/---

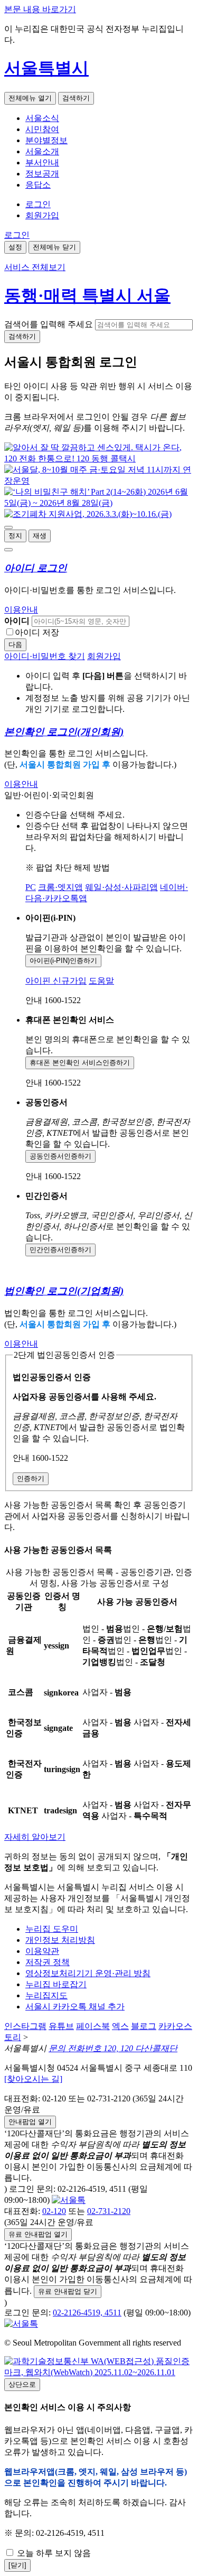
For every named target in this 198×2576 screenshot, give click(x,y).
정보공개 (42, 173)
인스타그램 (25, 2026)
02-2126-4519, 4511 (87, 2312)
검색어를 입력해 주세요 (48, 324)
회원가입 (42, 215)
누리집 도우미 (51, 1928)
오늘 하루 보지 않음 (53, 2553)
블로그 (143, 2026)
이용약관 (42, 1951)
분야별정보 (46, 140)
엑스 (120, 2026)
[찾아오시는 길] (33, 2078)
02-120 (54, 2211)
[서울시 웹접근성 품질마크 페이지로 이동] (99, 2372)
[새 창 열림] (99, 458)
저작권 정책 (47, 1962)
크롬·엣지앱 (60, 887)
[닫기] (17, 2565)
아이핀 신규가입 (56, 980)
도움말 (101, 980)
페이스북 (93, 2026)
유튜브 (61, 2026)
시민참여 (42, 129)
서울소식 (42, 118)
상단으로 (22, 2384)
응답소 (38, 184)
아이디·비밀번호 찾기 (44, 656)
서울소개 (42, 151)
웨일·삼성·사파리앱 (121, 887)
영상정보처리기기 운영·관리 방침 (87, 1973)
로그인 (38, 204)
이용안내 (21, 609)
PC (30, 887)
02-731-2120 (108, 2211)
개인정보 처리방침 (60, 1939)
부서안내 (42, 162)
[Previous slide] (8, 527)
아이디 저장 (37, 632)
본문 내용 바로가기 (40, 9)
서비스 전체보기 (34, 267)
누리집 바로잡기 (56, 1984)
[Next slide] (8, 549)
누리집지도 (46, 1995)
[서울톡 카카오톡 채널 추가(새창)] (69, 2199)
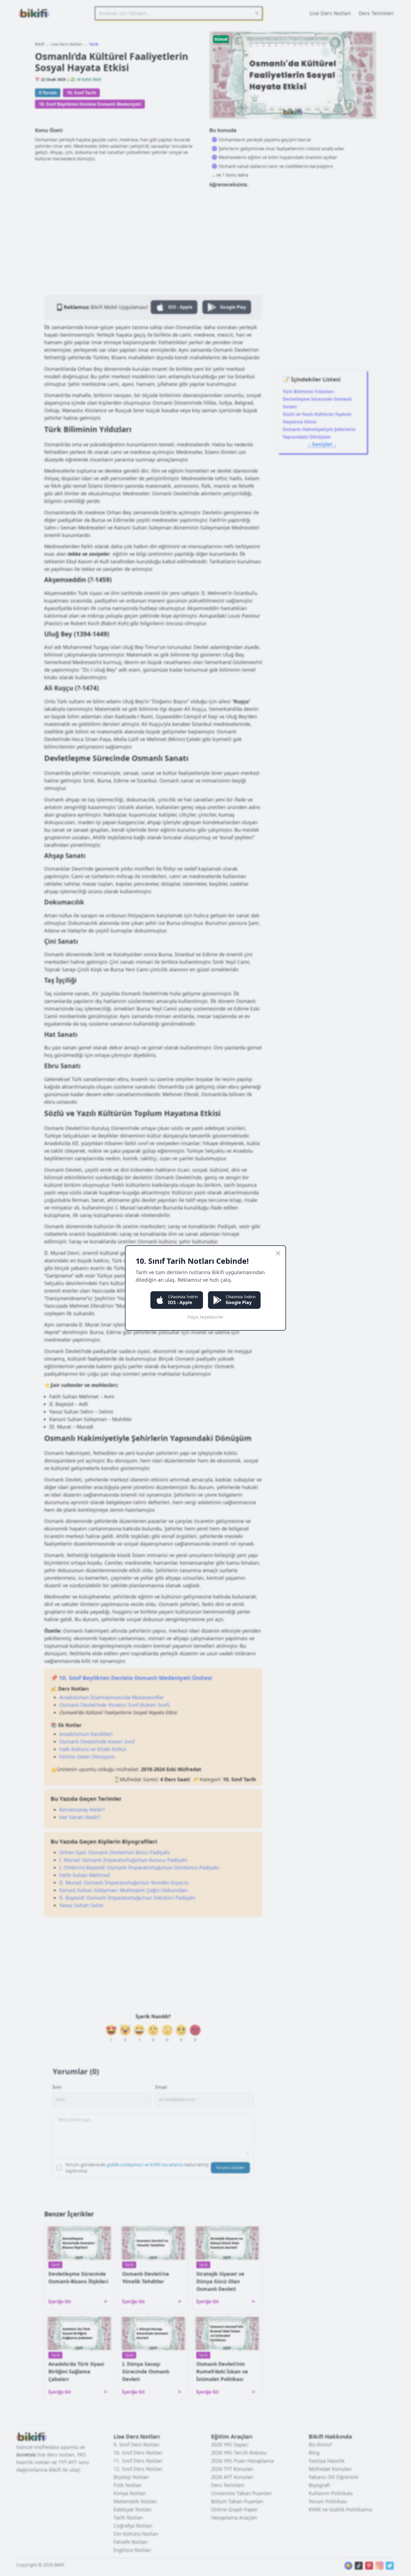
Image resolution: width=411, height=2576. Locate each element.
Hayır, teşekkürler (205, 1317)
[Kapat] (278, 1253)
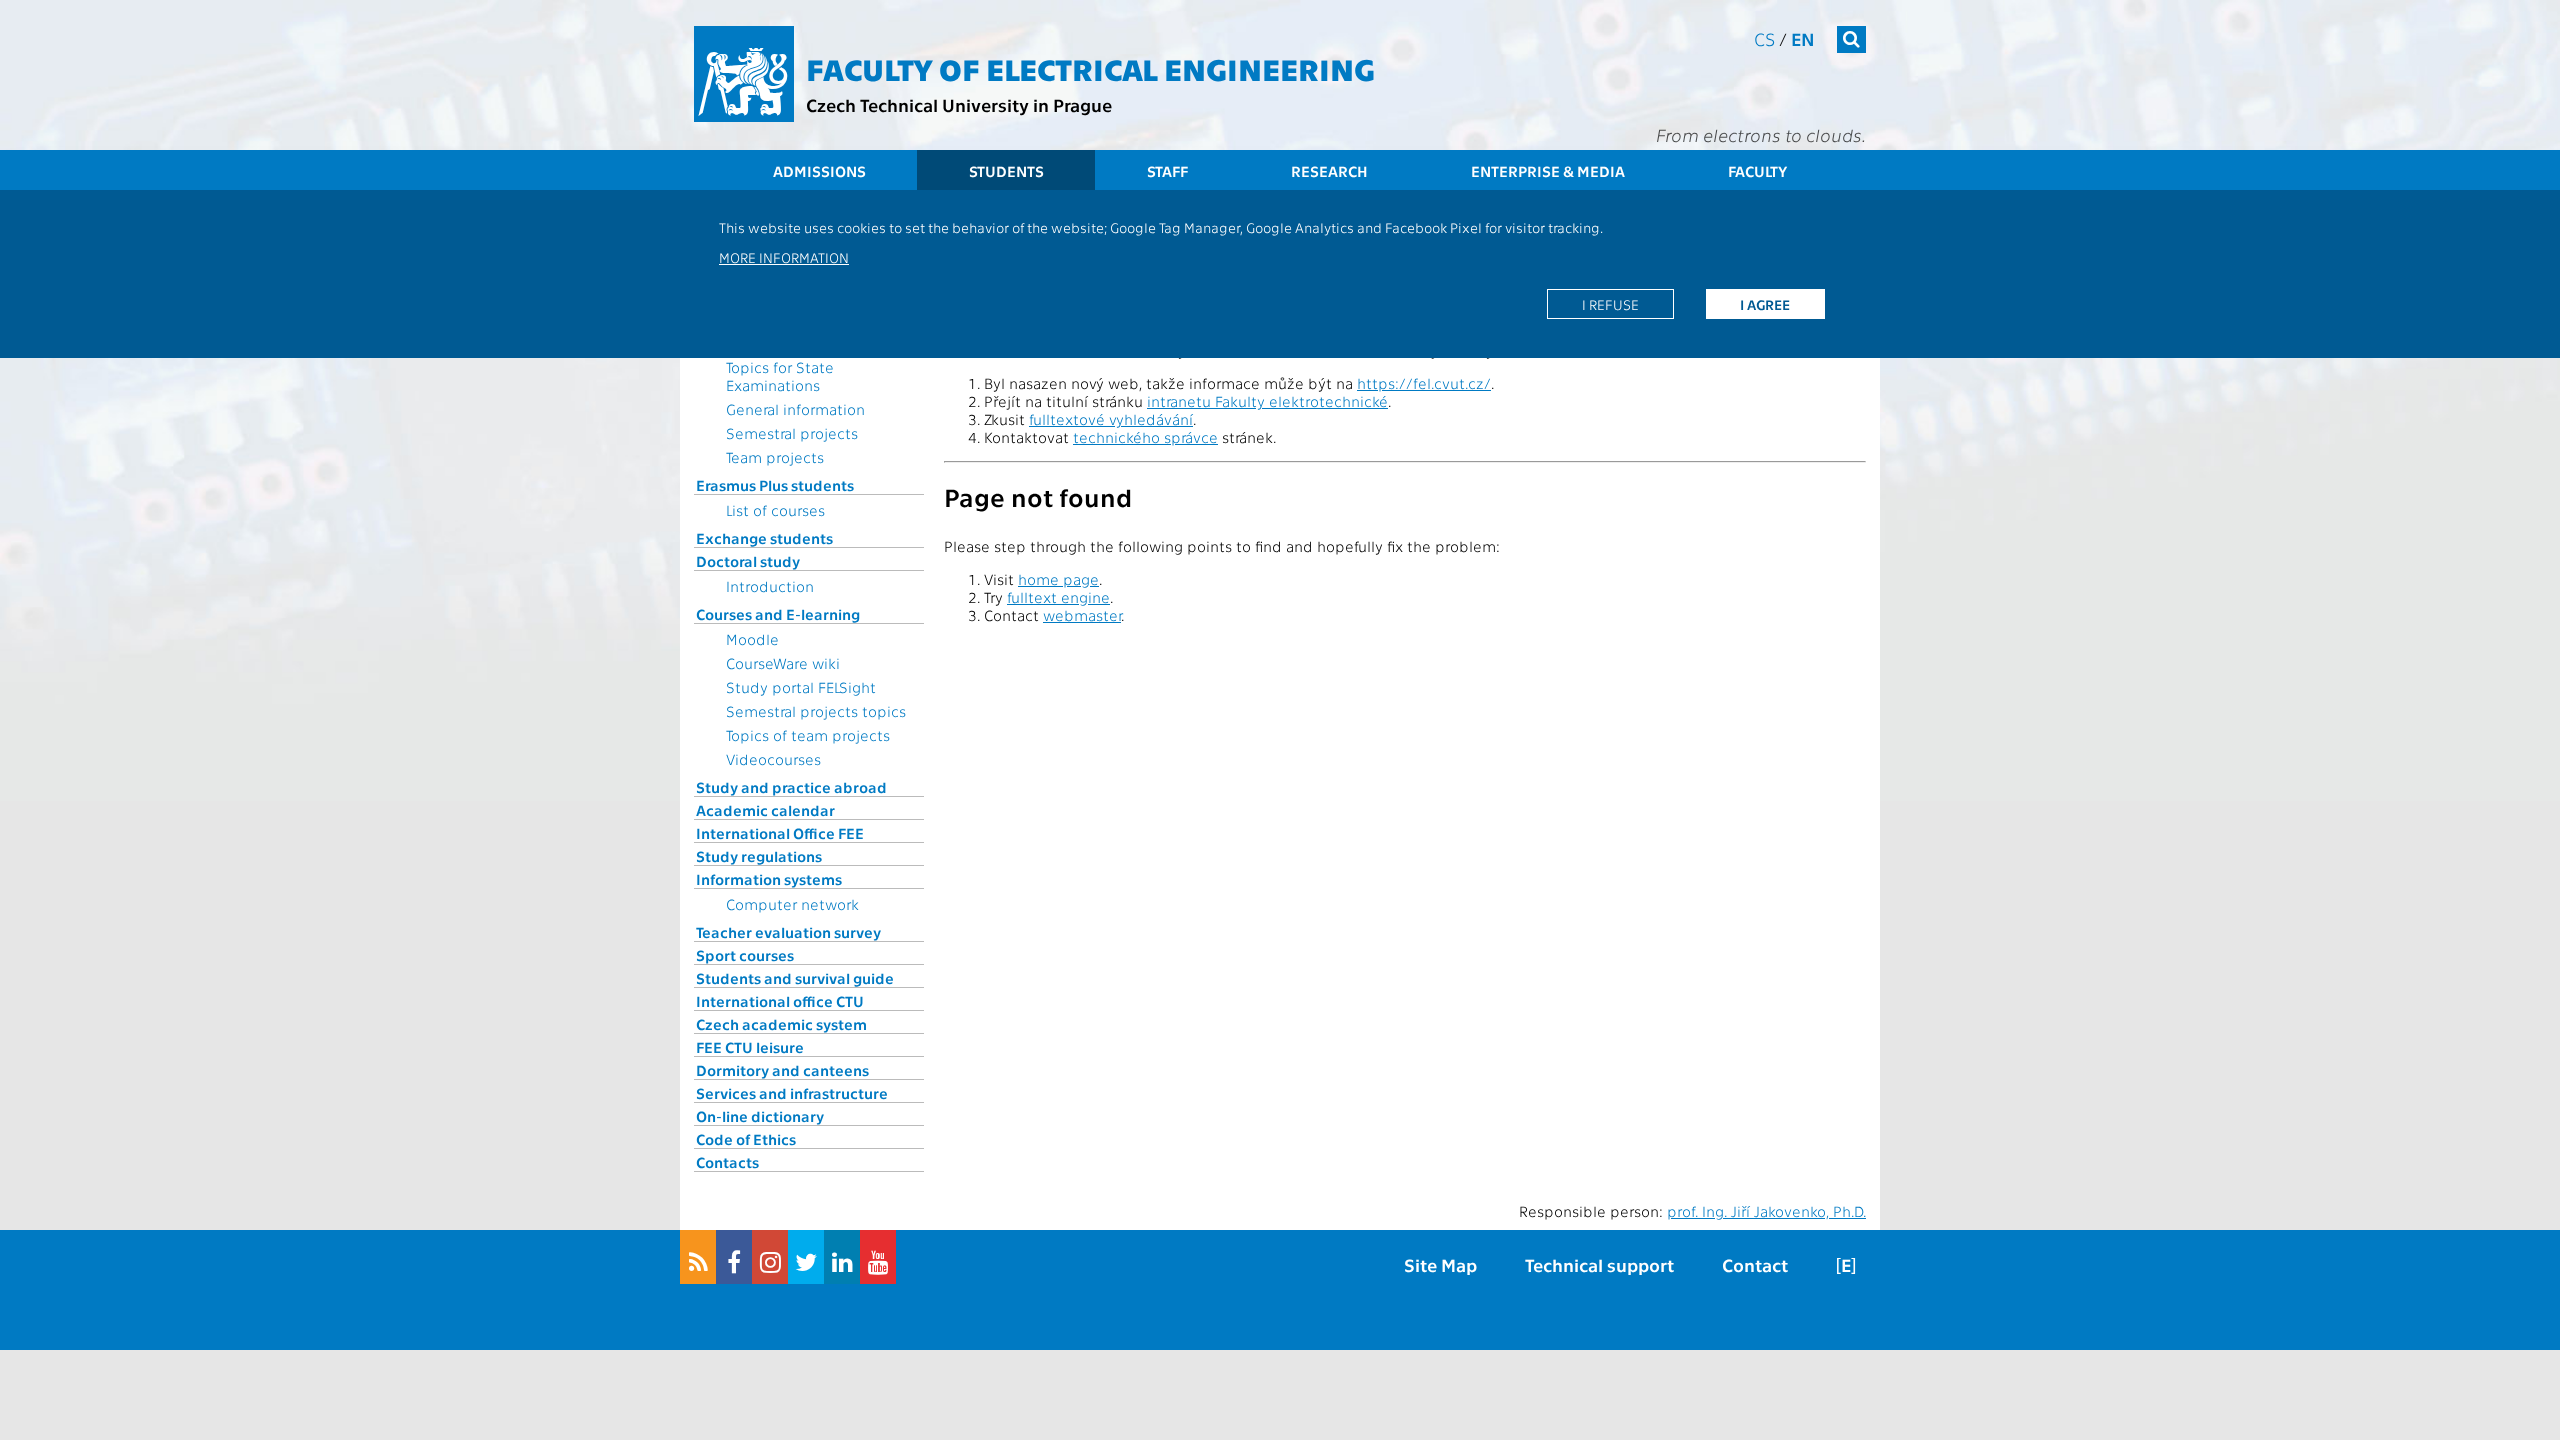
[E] (1846, 1264)
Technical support (1599, 1264)
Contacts (727, 1162)
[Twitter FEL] (806, 1257)
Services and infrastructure (792, 1093)
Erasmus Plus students (775, 485)
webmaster (1082, 615)
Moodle (752, 639)
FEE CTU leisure (750, 1047)
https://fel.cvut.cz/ (1424, 383)
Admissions (819, 171)
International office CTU (780, 1001)
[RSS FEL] (698, 1257)
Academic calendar (765, 810)
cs (1764, 38)
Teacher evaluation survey (788, 932)
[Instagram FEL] (770, 1257)
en (1803, 38)
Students (1006, 171)
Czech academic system (781, 1024)
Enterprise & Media (1548, 171)
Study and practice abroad (791, 787)
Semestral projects (792, 433)
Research (1329, 171)
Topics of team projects (808, 735)
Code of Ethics (746, 1139)
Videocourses (773, 759)
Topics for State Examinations (780, 376)
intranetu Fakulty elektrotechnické (1267, 401)
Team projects (775, 457)
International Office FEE (780, 833)
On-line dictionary (760, 1116)
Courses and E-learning (778, 614)
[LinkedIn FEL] (842, 1257)
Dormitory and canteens (782, 1070)
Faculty (1757, 171)
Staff (1167, 171)
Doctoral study (748, 561)
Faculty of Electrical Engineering (1090, 68)
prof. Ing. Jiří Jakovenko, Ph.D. (1766, 1211)
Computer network (792, 904)
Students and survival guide (795, 978)
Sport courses (745, 955)
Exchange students (764, 538)
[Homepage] (744, 74)
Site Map (1440, 1264)
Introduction (770, 586)
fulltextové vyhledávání (1111, 419)
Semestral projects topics (816, 711)
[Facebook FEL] (734, 1257)
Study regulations (759, 856)
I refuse (1610, 304)
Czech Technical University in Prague (959, 104)
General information (795, 409)
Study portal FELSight (801, 687)
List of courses (775, 510)
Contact (1755, 1264)
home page (1058, 579)
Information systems (769, 879)
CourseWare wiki (783, 663)
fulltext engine (1058, 597)
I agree (1765, 304)
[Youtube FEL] (878, 1257)
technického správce (1145, 437)
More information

\---

__Exercise description__:
Transcribe exactly, and only, the lines that extend from the one containing "en (1803, 38)" to the end of the records above, inclusive of both.

__Result for this exercise__:
en (1803, 38)
Students (1006, 171)
Czech academic system (781, 1024)
Enterprise & Media (1548, 171)
Study and practice abroad (791, 787)
Semestral projects (792, 433)
Research (1329, 171)
Topics of team projects (808, 735)
Code of Ethics (746, 1139)
Videocourses (773, 759)
Topics for State Examinations (780, 376)
intranetu Fakulty elektrotechnické (1267, 401)
Team projects (775, 457)
International Office FEE (780, 833)
On-line dictionary (760, 1116)
Courses and E-learning (778, 614)
[LinkedIn FEL] (842, 1257)
Dormitory and canteens (782, 1070)
Faculty (1757, 171)
Staff (1167, 171)
Doctoral study (748, 561)
Faculty of Electrical Engineering (1090, 68)
prof. Ing. Jiří Jakovenko, Ph.D. (1766, 1211)
Computer network (792, 904)
Students and survival guide (795, 978)
Sport courses (745, 955)
Exchange students (764, 538)
[Homepage] (744, 74)
Site Map (1440, 1264)
Introduction (770, 586)
fulltextové vyhledávání (1111, 419)
Semestral projects topics (816, 711)
[Facebook FEL] (734, 1257)
Study regulations (759, 856)
I refuse (1610, 304)
Czech Technical University in Prague (959, 104)
General information (795, 409)
Study portal FELSight (801, 687)
List of courses (775, 510)
Contact (1755, 1264)
home page (1058, 579)
Information systems (769, 879)
CourseWare wiki (783, 663)
fulltext engine (1058, 597)
I agree (1765, 304)
[Youtube FEL] (878, 1257)
technického správce (1145, 437)
More information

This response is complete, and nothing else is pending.